表題番号:2007B-107 日付:2012/10/29
研究課題公共施設マネジメントシステム構築に関する研究
研究者所属(当時) 資格 氏名
(代表者) 理工学術院 教授 小松 幸夫
研究成果概要
前年度に複数の自治体に対して、「公共施設に関するアンケート調査」を行った。これは公共施設の管理に関する一般的な内容についてのものであったが、施設管理の実態を十分に調査することはできなかった。施設管理の費用対効果等を判断するためには、劣化状況及び利用状況を何らかの方法で把握する必要があると判断し、本年度はまず劣化調査の方法論について研究の対象とすることとした。劣化に関しては専門家に依頼することが多いが、作業のための時間と費用の点で困難を伴うため、施設担当者による現状点検調査の有効性を検討することとした。具体的には施設点検チェックシートを作成し、施設担当者自ら1次診断を行って詳細な2次診断の必要性を判断できることを想定した。また複数の自治体間でベンチマークを設定することを想定し、公共施設の実際の機能構成や空間名称と実際の用途の関連を把握することも調査の範囲に含めた。
調査方法は以下のとおりである。
○目視による施設の現状点検調査(点検チェックシートの作成、写真撮影)
○施設の内部構成を確認できる図面等の取得
○施設管理担当者へのインタビュー調査
点検チェックシートは施設毎に18箇所の点検部位について61のチェック項目を設定した。目視調査の結果にしたがい、不具合程度によって1点(軽度)から3点(重度)までの点数を付与し、点数の合計(不具合点数)と「3点」の項目数(チェック数)を総合的に考慮して、2次診断の必要性あるいは修繕の優先順位を判断することとした。

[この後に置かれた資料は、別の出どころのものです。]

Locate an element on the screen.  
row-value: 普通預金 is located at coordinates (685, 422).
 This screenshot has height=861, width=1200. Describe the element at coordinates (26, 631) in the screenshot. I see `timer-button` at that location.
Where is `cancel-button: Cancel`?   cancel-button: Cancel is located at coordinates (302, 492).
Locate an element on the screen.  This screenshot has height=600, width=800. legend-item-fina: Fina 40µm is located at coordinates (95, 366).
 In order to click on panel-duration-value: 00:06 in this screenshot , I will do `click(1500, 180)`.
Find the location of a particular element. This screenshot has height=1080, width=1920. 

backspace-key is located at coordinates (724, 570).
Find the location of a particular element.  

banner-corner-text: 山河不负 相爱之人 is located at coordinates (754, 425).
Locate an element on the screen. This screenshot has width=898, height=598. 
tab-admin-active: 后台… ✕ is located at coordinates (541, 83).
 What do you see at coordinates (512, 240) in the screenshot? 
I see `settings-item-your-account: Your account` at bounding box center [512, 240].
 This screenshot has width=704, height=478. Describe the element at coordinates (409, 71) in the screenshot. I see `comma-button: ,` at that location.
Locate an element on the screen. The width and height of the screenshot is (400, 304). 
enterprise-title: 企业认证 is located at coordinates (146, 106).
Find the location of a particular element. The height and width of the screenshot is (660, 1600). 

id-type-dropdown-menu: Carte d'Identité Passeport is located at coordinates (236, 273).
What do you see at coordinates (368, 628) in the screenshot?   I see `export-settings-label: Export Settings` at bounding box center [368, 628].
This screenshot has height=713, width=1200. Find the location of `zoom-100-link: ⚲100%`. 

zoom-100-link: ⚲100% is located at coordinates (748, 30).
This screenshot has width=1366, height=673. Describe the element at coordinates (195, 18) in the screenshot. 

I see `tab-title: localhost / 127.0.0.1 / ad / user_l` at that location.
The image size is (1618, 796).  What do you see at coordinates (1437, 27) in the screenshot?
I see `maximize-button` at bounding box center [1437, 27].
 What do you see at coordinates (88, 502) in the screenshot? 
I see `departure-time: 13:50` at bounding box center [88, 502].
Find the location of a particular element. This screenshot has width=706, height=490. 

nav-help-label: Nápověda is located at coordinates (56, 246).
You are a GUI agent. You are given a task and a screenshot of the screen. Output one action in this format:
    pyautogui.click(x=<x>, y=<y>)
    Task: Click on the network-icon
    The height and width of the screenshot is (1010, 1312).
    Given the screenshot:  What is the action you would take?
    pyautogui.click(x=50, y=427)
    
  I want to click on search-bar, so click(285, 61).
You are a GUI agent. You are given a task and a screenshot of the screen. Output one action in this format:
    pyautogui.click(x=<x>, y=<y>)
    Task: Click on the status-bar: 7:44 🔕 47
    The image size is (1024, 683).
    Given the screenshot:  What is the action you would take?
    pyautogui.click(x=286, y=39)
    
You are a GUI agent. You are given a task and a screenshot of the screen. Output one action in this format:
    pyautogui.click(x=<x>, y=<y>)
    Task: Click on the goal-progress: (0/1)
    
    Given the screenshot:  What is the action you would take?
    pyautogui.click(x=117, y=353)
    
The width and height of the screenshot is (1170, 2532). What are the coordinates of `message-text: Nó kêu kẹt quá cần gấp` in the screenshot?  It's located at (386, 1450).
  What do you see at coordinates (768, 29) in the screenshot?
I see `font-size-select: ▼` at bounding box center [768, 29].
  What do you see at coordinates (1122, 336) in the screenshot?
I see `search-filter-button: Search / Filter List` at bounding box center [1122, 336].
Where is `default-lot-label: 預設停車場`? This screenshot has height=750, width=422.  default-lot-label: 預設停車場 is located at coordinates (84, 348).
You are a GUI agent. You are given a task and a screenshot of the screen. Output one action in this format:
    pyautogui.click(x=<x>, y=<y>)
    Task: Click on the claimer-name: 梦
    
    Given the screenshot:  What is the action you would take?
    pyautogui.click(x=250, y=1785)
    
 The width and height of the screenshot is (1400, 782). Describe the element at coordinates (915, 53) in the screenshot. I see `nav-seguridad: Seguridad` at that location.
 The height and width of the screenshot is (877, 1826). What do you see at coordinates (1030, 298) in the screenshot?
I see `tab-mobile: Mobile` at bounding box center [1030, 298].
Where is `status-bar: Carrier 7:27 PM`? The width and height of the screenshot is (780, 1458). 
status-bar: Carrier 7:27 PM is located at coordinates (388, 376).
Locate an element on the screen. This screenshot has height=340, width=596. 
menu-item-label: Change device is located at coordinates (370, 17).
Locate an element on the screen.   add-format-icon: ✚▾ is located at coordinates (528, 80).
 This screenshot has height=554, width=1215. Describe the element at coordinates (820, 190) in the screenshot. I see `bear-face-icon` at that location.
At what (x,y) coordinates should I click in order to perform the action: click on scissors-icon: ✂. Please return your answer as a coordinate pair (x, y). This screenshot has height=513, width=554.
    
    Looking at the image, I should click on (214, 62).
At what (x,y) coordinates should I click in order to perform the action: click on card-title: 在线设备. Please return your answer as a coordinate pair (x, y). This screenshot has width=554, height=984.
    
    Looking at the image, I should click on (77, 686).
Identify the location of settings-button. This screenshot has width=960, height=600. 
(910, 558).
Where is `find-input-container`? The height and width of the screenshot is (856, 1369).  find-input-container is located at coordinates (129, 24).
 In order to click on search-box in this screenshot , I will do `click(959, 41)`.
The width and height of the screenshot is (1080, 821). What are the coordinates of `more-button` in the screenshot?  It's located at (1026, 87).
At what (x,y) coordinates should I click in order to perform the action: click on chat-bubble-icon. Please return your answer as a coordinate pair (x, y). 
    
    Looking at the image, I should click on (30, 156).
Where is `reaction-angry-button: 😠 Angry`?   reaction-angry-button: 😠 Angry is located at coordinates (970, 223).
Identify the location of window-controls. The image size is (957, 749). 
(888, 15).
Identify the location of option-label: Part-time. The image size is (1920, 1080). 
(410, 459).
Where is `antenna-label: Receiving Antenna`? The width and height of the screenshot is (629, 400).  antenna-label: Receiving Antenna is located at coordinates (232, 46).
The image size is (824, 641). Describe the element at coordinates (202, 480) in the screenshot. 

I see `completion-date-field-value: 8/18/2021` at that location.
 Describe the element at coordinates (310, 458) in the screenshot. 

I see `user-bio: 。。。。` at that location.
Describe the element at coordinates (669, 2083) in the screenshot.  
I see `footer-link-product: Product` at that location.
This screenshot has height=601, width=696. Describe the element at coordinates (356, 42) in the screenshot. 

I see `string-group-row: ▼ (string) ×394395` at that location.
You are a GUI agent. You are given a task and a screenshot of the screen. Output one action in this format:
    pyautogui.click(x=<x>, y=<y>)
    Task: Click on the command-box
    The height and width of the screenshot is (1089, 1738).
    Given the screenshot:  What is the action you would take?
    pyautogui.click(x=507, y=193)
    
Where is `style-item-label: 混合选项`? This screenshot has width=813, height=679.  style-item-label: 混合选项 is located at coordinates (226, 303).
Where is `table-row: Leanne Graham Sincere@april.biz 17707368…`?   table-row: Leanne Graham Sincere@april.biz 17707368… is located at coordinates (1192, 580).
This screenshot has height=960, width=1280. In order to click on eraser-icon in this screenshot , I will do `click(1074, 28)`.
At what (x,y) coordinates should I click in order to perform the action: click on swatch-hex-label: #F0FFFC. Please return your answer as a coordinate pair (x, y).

実際に複数の施設について現状点検調査を行い、築年数20年以下の施設はチェック数が少なく不具合点数も低いという結果を得た。また不具合点数が最も高い施設は優先的に2次診断もしくは修繕の判断を検討することになろうが、同時に築年数と修繕履歴を考慮する必要がある。さらに不具合点数が11以上でチェック数が0でない施設は、築年数と以前の修繕履歴を確認する必要があろうという結論に達した。